In connection with the Spin-Off, certain assets and liabilities attributable to the benefits accrued for the Crane NXT Spin-Off Participants (as defined below) under the Crane Co. Benefit Equalization Plan (the “Prior Plan”) have been assigned to and assumed by Crane NXT. Effective as of the Distribution Date, (i) the Company shall cease to be a participating employer, and the Crane NXT Spin-Off Participants shall cease to be participants, in the Prior Plan, (ii) the Crane NXT Spin-Off Participants shall become participants under this Plan, and (iii) the terms of this Plan shall exclusively govern the benefits for the Crane NXT Spin-Off Participants, including those benefits accrued through the Distribution Date under the Prior Plan.
It is intended that the Plan be exempt from the reporting, disclosure, participation, vesting, funding and fiduciary responsibility requirements of Title I of the Employee Retirement Income Security Act of 1974 because it is an unfunded plan maintained by an employer for the purpose of providing benefits for a select group of management or highly compensated employees.
ARTICLE I
DEFINITIONS
The following words and phrases when used in the Plan shall have the meanings indicated in this Article I. Unless indicated otherwise, references herein to articles and sections are to articles and sections of the Plan.
Affiliate” means an entity in which the Company has a controlling interest or such entity has a controlling interest (as defined under Treasury Regulation Sec. 1.409A-1(b)(5)(iii)(E)(1)) in the Company, in either case directly or indirectly through one or more intermediaries.
Beneficiary” means the Participant’s surviving spouse or such other individual or individuals entitled to receive a survivor or death benefit with respect to all or any portion of the Participant’s vested account balance under the Savings Plan.
Board” means the Board of Directors of the Company.
Code” means the Internal Revenue Code of 1986, as amended.
Committee” means the Management Organization and Compensation Committee of the Board.
Company” means Crane Holdings prior to the Distribution Date and Crane NXT following the Distribution Date.


Crane NXT Spin-Off Participant” means any individual who participated in the Prior Plan and is employed immediately after the Distribution Date by the Company or its subsidiaries and Affiliates.
ERISA” means the Employee Retirement Income Security Act of 1974, as amended, and the regulations thereunder.
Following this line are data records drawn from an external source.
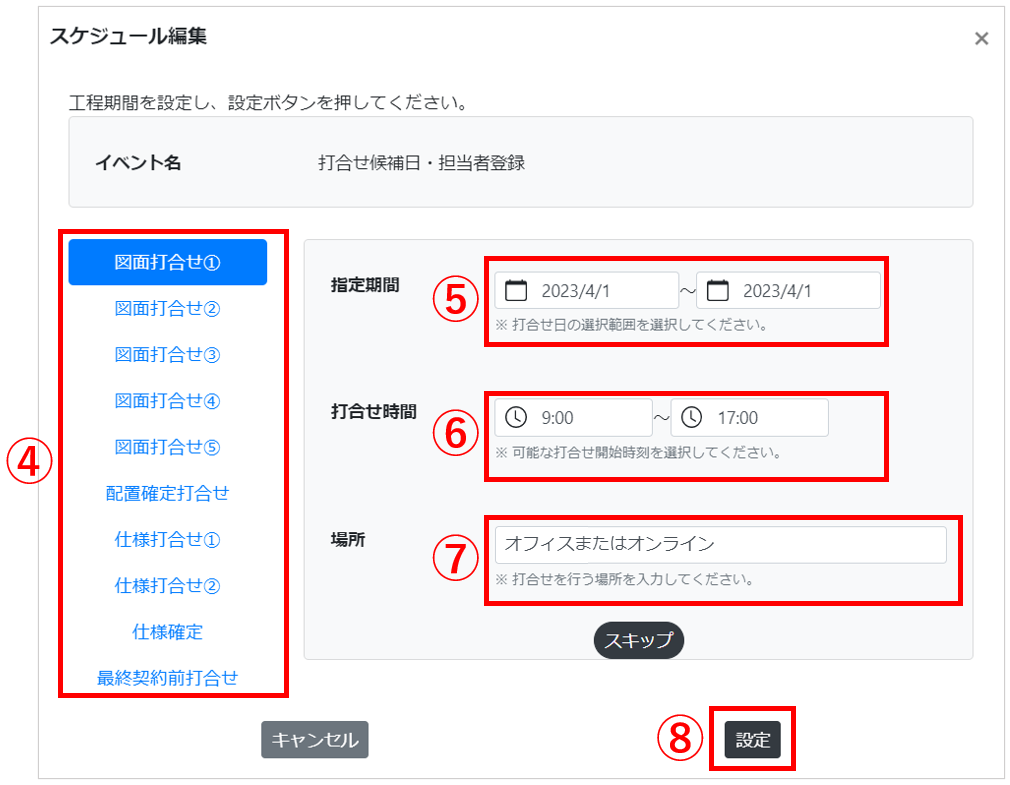Open 仕様打合せ① in the side menu
The height and width of the screenshot is (785, 1010).
[167, 540]
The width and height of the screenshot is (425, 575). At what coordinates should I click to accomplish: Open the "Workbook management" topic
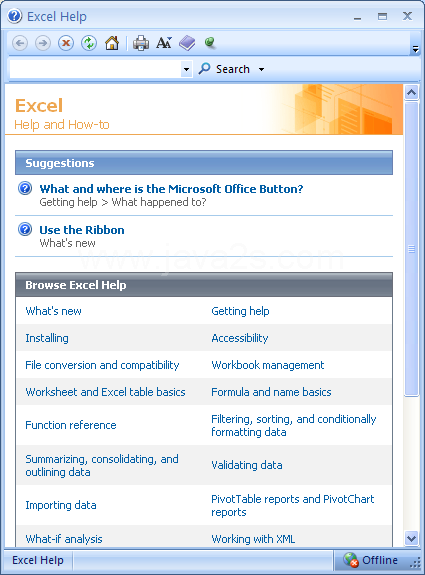[x=268, y=365]
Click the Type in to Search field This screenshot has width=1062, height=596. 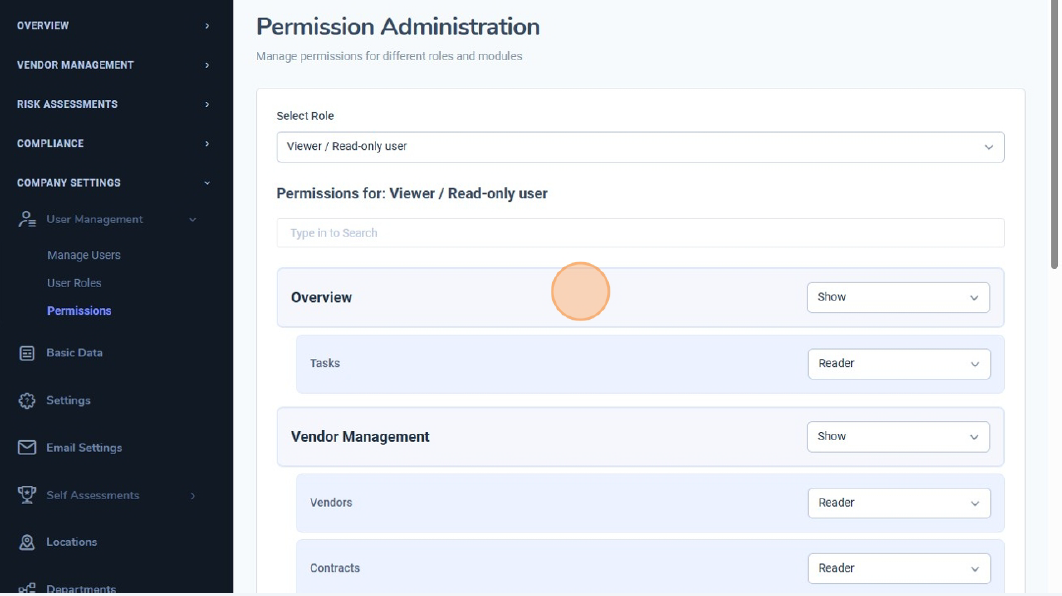[640, 233]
Excess Compensation” means the Participant’s “Compensation” (as defined in the Savings Plan) for the applicable Plan Year, reduced by the amount of the compensation limit under Section 401(a)(17) of the Code in effect for the applicable Plan Year ($330,000 for 2023).
Participant” means a Crane NXT Spin-Off Participant or an employee of the Company who is designated for participation in accordance with Section 2.1.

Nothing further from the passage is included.